Why binder clips and not pins?
- Pins are, as my acupuncturist would say, "ouchy".
- Pins also have a tendency to fall out.
- Binder clips are relatively strong and stay in place when I take the garment off and on.
- Binder clips come in many sizes so you can change your seam allowances as you go (if you'd like), or use the same size clips but don't clip them in as far to create less seam allowance.
I have been using flickr for editing but it cuts off the words on the edge when it saves it...hence "vrinkles" instead of "wrinkles".
Anyway, it was kind of like those wrinkles wanted to make their own "pocket". :)
I got out my clips and start clipping. Look at that, the wrinkles went away! So the length there in that area is too long for me. Another guess as suggested by ASE friends could be the weight of that front panel, since it is quilted...but those wrinkles were in my non-quilted muslin and I thought they were because I didn't know how to sew the point.
This pattern only had a waist seam across that middle panel front and back, so to "fix" this I created a waist seam on the side front and side back panels, via the binder clips.
From this point on it's basically like fitting with pins....I turn it inside out with the binder clips still on the outside. I use tailor's wax to mark where the binder clips are. I prefer wax for interior marking because it doesn't brush off like chalk.
Then I remove the clips. This looked pretty wonky so I straightened/evened it out a bit (no picture of that)...but you can see I needed more taken out from the front panel than the back panel, so when I straightened/evened it out, I graded it down in the back.
I then basted it together and tried it on, did some more tweaking....and realized I had not serged the side seams/princess seams.
So I opened that horizontal seam just enough to serge the side and princess seams, then sewed the horizontal seam.
So look at that! No wrinkles in that area!
But maybe you're wondering how I clip to my back....that's where the bathroom mirror comes in handy.
This one is Jalie 2921 that I sewed in 2010. I used the binder clips to create a CB seam for swayback. The problem was it went through their very clever collar! but I did it anyway to get a better fit.
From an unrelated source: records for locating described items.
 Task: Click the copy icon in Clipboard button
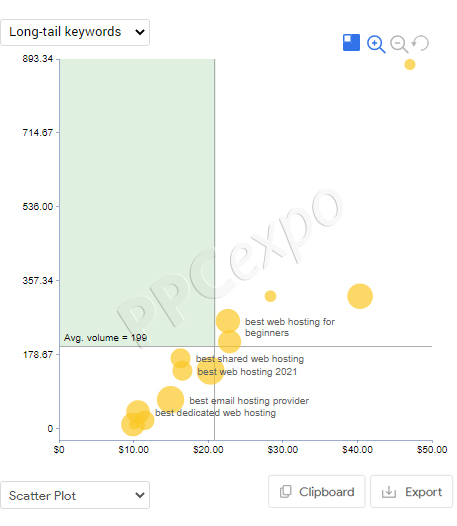coord(286,492)
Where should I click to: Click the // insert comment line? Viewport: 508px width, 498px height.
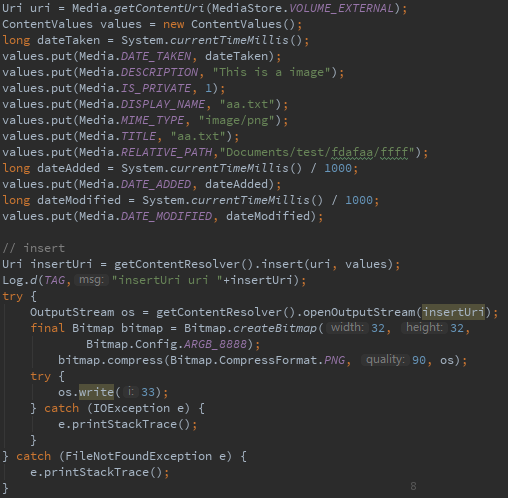coord(33,248)
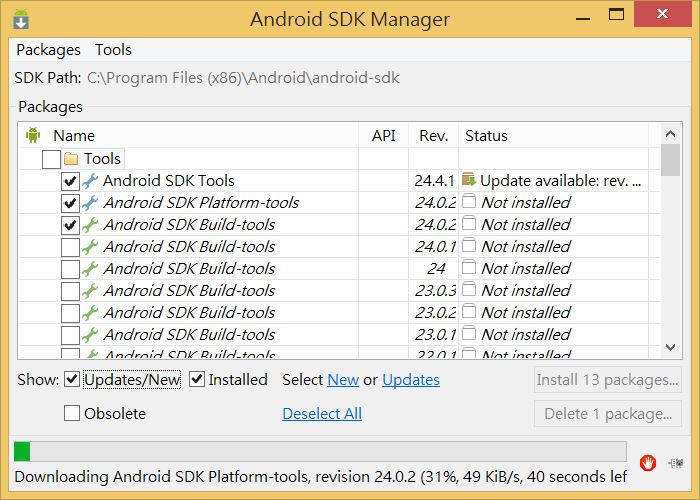Click the Deselect All link
The image size is (700, 500).
(x=322, y=413)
I just reach around to the back and start clipping, then straighten it out when I take it off, then put it back on again.
The next time I fit for swayback on a dress by creating a horizontal waist seam I'll take more detailed photos but basically I clip two clips, one on each side of my lower back, with the approx location of the seam I want to create. I take it off and then binder clip out to almost nothing at the side seam. I try it back on with all those clips and look in the mirror. I then adjust as needed, mark it with wax on the inside, baste and try on again.
I have also used big binder clips for decreasing bodice length, like the Vogue dress above. In my muslin I had used the 14 with a 12 at the shoulder and it was too big all over, but especially too long in the bodice for me--without those clips the underbust seam was way too low. When I recut the bodice I used a size 8 in the shoulder which brought the whole top part up (I now know how to fix that officially after taking Joi's Fast Track Fitting class at the ASE).